What the task requires
Note how many lines in the material have "Collapse", and give only that figure.

Provided data

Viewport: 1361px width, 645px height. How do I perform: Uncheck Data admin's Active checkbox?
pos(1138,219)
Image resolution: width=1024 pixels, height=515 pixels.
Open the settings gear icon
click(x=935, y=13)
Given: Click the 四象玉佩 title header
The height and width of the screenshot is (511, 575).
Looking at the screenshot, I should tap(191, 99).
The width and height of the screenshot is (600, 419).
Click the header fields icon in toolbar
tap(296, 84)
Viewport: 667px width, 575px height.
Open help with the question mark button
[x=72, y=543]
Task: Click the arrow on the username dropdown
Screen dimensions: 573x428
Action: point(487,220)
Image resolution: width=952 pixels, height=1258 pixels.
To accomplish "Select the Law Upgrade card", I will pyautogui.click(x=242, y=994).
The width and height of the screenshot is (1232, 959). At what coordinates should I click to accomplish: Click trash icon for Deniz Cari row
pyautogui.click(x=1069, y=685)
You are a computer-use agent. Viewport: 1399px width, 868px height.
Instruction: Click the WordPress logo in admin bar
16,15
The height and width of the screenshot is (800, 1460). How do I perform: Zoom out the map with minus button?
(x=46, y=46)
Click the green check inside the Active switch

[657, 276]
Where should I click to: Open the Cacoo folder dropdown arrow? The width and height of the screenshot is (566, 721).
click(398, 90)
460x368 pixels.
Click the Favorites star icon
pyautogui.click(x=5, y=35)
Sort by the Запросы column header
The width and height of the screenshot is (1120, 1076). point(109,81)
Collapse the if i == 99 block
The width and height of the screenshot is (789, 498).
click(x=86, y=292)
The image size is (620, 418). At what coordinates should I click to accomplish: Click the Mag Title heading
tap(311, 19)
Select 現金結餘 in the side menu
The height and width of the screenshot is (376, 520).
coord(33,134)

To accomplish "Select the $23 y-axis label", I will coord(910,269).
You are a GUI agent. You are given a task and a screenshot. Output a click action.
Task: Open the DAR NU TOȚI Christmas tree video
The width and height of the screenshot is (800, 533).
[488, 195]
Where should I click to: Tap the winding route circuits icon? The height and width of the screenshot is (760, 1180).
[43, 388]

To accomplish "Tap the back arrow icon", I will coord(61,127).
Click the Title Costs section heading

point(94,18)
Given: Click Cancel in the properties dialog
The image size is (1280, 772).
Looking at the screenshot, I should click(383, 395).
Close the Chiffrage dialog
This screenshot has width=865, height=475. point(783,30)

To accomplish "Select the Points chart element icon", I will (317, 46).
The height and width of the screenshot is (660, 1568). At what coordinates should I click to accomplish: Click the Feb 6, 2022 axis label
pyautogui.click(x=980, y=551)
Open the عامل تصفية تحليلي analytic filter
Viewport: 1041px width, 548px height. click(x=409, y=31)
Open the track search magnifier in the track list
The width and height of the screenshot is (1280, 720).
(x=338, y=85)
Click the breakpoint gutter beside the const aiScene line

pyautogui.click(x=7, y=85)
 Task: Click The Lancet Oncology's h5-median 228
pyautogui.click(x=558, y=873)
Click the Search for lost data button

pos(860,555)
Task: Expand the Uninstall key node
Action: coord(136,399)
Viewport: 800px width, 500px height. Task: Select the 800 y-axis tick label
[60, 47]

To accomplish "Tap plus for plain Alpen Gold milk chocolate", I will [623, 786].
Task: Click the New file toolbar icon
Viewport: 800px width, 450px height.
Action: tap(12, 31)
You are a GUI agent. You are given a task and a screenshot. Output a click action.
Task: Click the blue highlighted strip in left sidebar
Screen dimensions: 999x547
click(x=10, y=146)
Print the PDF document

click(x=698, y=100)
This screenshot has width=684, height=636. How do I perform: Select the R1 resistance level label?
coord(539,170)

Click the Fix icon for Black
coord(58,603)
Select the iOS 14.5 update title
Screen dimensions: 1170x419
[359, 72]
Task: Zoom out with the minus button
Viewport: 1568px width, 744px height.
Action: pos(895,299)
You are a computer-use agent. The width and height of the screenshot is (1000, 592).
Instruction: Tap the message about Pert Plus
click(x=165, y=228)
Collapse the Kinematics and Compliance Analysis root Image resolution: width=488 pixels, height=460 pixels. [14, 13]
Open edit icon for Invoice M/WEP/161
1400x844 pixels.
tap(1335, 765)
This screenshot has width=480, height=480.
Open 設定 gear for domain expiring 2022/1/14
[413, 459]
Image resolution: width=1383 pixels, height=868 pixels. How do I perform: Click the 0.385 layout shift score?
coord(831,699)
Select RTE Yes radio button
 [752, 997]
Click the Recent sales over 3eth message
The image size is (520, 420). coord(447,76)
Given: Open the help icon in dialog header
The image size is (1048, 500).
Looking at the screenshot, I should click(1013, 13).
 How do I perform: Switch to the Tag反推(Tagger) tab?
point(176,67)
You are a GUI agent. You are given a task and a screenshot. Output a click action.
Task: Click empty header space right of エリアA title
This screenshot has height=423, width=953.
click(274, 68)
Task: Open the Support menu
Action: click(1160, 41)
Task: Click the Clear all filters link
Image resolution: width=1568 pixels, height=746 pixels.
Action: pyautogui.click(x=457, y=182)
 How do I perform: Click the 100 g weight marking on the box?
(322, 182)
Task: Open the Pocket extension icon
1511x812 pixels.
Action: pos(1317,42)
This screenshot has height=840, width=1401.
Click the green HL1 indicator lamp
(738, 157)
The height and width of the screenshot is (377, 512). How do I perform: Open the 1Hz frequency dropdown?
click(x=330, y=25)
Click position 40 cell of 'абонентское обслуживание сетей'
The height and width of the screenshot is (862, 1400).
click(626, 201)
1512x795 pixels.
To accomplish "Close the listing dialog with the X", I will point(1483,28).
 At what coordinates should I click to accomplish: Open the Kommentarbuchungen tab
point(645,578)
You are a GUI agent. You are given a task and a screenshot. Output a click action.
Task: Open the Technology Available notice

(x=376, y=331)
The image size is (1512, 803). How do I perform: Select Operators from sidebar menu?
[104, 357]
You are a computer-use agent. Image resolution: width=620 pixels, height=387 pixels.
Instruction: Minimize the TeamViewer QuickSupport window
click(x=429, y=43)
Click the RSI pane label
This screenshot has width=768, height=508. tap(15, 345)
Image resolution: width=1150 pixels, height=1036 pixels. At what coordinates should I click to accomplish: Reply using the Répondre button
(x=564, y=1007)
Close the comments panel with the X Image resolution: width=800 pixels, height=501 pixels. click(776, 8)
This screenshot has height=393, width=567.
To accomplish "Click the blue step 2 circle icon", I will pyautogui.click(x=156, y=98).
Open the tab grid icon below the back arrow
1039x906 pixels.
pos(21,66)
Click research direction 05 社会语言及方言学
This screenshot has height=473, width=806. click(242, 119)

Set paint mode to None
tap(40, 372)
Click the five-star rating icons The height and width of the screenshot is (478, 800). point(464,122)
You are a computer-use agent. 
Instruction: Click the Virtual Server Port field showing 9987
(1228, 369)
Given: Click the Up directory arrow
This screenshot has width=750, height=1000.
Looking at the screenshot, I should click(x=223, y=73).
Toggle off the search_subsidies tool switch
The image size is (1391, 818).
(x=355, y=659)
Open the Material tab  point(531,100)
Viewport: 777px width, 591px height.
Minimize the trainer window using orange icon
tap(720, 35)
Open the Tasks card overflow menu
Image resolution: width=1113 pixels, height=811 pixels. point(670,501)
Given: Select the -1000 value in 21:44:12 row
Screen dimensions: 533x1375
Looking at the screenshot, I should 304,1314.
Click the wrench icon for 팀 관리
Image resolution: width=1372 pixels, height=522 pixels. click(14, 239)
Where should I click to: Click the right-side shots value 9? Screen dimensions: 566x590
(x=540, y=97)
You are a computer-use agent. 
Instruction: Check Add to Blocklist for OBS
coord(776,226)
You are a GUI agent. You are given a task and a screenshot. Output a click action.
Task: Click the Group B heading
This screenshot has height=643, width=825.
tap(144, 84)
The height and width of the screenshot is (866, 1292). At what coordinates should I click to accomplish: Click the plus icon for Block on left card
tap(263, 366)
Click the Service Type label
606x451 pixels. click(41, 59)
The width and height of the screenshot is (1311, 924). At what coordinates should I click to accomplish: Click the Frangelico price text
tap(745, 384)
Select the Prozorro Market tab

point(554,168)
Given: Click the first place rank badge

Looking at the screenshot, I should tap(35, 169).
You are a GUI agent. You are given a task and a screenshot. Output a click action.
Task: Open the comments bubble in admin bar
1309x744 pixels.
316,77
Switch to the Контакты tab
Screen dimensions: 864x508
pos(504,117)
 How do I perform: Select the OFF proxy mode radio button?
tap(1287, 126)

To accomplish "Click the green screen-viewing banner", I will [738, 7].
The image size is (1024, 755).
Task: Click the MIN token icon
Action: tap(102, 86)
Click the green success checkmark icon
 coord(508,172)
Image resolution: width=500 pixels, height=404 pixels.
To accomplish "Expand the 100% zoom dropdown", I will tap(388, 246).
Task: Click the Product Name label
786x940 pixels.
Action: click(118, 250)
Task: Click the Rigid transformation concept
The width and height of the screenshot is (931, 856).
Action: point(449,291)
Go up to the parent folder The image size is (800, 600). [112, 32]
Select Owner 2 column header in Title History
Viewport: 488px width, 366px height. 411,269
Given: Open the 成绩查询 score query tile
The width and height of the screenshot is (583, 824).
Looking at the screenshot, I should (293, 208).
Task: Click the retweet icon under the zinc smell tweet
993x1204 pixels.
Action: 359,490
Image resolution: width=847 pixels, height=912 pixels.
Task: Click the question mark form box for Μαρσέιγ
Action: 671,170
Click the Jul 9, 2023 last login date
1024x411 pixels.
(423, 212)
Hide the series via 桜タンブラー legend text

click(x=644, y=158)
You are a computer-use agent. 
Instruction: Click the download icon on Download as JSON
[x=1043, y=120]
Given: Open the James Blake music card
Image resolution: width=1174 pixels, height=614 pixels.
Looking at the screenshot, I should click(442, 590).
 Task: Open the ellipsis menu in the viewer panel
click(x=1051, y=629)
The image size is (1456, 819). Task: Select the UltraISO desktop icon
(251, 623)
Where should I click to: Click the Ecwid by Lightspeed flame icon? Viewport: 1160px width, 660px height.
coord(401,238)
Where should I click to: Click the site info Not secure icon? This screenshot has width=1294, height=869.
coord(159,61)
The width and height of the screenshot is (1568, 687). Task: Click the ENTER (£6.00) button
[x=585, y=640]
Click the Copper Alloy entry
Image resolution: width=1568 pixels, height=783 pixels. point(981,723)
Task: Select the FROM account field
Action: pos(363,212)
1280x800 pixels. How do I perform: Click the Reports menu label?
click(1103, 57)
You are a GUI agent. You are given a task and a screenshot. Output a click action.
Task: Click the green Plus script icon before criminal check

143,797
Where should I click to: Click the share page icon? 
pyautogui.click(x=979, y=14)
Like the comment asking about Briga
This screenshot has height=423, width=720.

Solution to the problem
2